While picking out books for the Perpetual Peace seminar at AAA, I had two strategies. The first was to simply do an online search through Asia Art Archive’s catalogue via the website with the keyword ‘peace’ and pull out what came up. The second way was simply to walk along the library stacks and pull out books at random that caught my interest, and that I thought might be useful.
Interestingly enough, the second, more casual and improvised way worked better. Working individually and then together, Aaron and I found a variety of interesting books that could be connected in meaningful ways to what we were attempting to express through conversation and dialogue with people in Hong Kong at AAA. The AAA staff was extremely hospitable, often stopping to help us, offering us coffee and water as we popped in and out of the building.

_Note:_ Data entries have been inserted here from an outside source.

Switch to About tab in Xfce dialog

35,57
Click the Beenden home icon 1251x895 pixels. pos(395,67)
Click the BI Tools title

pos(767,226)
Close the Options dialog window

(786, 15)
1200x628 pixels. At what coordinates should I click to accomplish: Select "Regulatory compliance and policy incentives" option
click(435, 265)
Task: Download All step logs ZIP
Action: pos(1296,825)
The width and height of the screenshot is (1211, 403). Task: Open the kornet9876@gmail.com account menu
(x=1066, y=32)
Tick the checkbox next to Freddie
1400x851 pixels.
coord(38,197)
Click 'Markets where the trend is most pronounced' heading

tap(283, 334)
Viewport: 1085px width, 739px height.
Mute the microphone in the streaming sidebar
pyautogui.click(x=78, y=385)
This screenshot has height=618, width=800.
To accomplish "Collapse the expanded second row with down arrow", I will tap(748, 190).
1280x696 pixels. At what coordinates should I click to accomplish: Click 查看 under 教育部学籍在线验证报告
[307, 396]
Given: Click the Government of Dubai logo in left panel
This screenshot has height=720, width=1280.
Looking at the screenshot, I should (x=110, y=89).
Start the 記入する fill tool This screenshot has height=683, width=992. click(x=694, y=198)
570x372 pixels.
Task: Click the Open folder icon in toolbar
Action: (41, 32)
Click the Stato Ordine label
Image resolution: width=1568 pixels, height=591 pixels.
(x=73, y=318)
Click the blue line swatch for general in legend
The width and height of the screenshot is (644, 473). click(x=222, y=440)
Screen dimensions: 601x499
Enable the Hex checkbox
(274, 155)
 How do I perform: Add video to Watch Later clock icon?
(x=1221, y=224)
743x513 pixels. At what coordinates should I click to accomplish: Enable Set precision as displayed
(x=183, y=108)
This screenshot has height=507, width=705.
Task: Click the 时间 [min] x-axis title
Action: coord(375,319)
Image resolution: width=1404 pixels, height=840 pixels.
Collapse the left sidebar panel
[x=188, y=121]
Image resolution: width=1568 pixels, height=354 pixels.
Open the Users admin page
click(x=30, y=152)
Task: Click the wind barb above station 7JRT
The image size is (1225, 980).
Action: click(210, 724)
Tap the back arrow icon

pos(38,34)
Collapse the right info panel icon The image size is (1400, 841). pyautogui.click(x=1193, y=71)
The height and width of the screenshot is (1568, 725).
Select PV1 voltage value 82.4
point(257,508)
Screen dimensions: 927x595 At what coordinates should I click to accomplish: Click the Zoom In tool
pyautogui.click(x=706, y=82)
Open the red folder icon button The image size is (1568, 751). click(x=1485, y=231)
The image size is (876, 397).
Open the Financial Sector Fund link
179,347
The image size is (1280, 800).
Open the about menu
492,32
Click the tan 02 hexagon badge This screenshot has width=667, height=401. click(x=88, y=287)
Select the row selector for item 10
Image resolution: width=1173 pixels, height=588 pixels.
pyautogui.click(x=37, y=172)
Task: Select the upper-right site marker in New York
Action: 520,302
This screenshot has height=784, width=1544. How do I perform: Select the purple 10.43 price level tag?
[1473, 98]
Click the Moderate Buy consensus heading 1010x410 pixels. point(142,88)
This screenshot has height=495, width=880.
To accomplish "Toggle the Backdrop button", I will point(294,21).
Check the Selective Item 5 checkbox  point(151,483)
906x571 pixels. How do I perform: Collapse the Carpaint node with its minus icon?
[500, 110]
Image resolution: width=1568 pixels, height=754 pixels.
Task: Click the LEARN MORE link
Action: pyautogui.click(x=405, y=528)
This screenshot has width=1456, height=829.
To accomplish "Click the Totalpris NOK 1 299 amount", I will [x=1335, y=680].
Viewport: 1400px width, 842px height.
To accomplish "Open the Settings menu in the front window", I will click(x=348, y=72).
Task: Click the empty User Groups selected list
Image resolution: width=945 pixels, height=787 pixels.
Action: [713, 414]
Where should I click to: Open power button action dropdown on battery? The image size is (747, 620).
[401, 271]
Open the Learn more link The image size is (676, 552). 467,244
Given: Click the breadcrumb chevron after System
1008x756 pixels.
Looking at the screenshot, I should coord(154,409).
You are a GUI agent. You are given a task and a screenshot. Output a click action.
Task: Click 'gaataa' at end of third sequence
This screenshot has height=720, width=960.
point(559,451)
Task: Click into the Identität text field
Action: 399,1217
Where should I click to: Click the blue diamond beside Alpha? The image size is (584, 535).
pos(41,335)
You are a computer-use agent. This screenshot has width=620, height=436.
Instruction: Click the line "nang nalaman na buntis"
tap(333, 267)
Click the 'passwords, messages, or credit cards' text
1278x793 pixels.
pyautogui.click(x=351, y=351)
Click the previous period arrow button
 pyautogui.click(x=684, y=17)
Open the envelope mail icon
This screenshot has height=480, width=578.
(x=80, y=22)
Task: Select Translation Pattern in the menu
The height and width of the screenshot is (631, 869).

This dialogue between two artists was our starting point in forming the basis for contextualising our own dialogic discourse. Human relationships, the continual reference to art activism, and the ethics of listening began to affect the trajectory of our discussion and the turning point of our practice. Conversations ranging from boredom (Paul Chan talks about how he’s strangely influenced and allured by films that bore him) to issues of torture and horror (in references to Harun Faroucki) played a large part in creating our understanding of peace, translation, and hospitality.
This beautiful catalogue by Danh Vo was also an exhibition starting point for our project. In this catalogue, published by Kunsthalle Basel, Vietnamese artist Danh Vo contextualises the chandeliers that were hung at the Hotel Majestic in the ballroom at the signing of the Paris Peace Accords where the negotiations between North and South Vietnam, and the United States took place. The Hotel Majestic was also the location that Hitler chose as an interim government base when he took over France. These chandeliers are rife with signification of war, peace, conflict, and resolution, which I found particularly heartbreaking in my research.
According to What? is a wonderfully comprehensive introduction and catalogue to Ai Wei Wei’s trajectory and involvement as a politically conscious artist, from the very first image of him surrounded by policemen in an enclosed elevator in Sichuan to his 'Remembering' show at Haus der Kunst made up of the backpacks of thousands of Sichuan Earthquake students that spelled out the sentence of a grieving mother’s words. This text gives a satisfying chronological history of Ai’s work that helps us contextualise the artist and his work and also makes relevant our topical discussions about peace in Hong Kong in relation to politics and ‘harmonization’ in China today.